Exercise objective
The word "green" may appear in some lines of the data; copy every such line.

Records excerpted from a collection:
------

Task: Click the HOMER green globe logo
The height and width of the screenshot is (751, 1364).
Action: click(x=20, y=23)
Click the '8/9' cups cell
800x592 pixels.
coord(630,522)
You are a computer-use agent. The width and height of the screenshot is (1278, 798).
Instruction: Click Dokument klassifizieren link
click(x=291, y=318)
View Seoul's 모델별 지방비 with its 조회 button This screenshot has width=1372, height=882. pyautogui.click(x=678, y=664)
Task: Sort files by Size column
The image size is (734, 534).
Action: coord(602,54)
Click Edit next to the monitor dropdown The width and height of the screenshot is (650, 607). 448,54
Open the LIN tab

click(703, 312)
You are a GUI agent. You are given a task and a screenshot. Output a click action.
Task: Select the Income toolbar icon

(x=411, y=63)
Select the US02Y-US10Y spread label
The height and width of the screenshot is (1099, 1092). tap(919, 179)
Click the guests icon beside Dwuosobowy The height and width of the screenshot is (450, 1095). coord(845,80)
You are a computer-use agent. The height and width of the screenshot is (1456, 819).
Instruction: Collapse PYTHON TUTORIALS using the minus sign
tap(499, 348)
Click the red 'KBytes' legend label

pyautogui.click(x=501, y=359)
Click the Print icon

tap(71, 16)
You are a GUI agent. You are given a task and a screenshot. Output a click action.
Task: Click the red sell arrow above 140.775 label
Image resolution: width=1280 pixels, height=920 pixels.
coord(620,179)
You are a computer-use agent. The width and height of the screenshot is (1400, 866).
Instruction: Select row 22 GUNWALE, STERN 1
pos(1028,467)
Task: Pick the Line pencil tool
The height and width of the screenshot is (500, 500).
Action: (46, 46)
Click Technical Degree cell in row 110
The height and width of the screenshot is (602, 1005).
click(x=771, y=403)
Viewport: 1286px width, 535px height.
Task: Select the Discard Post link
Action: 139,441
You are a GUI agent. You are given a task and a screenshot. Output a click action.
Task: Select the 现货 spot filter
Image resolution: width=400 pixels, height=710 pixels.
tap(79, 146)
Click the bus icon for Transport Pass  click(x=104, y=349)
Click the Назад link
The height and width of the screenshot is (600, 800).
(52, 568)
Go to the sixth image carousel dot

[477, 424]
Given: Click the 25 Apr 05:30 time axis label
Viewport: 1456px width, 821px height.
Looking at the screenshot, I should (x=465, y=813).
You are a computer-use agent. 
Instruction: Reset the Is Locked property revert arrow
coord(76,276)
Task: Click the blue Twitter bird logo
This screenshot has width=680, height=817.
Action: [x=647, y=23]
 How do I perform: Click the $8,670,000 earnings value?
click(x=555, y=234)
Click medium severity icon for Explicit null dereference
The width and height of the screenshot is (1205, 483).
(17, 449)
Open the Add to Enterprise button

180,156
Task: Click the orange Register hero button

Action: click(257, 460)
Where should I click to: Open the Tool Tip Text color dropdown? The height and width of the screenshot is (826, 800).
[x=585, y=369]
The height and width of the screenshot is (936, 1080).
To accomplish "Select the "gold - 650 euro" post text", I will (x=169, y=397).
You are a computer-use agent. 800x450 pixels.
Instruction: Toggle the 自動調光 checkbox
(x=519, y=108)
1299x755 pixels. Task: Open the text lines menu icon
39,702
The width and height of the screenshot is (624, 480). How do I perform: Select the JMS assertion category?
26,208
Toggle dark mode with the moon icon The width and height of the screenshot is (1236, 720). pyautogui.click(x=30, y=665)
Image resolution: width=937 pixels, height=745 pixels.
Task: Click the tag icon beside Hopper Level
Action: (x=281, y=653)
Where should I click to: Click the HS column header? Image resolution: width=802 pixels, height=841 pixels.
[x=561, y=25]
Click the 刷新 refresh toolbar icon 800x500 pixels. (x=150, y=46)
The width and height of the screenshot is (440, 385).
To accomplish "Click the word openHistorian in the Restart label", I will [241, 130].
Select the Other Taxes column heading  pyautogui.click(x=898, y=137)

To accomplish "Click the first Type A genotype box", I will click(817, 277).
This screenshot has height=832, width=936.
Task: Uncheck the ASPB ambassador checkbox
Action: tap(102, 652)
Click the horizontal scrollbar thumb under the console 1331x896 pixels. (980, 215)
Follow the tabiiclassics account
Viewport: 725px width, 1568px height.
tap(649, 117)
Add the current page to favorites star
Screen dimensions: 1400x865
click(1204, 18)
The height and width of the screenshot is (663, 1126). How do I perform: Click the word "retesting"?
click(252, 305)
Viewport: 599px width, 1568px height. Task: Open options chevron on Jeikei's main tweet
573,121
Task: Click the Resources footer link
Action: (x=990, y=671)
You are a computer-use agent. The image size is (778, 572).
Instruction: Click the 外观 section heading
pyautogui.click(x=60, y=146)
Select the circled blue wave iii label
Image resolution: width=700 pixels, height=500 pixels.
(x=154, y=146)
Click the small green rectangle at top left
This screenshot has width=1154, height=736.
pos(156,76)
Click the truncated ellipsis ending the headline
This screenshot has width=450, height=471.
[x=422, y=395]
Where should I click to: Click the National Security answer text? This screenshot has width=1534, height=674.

------

Reply to the exercise
Task: Click the HOMER green globe logo
Click the small green rectangle at top left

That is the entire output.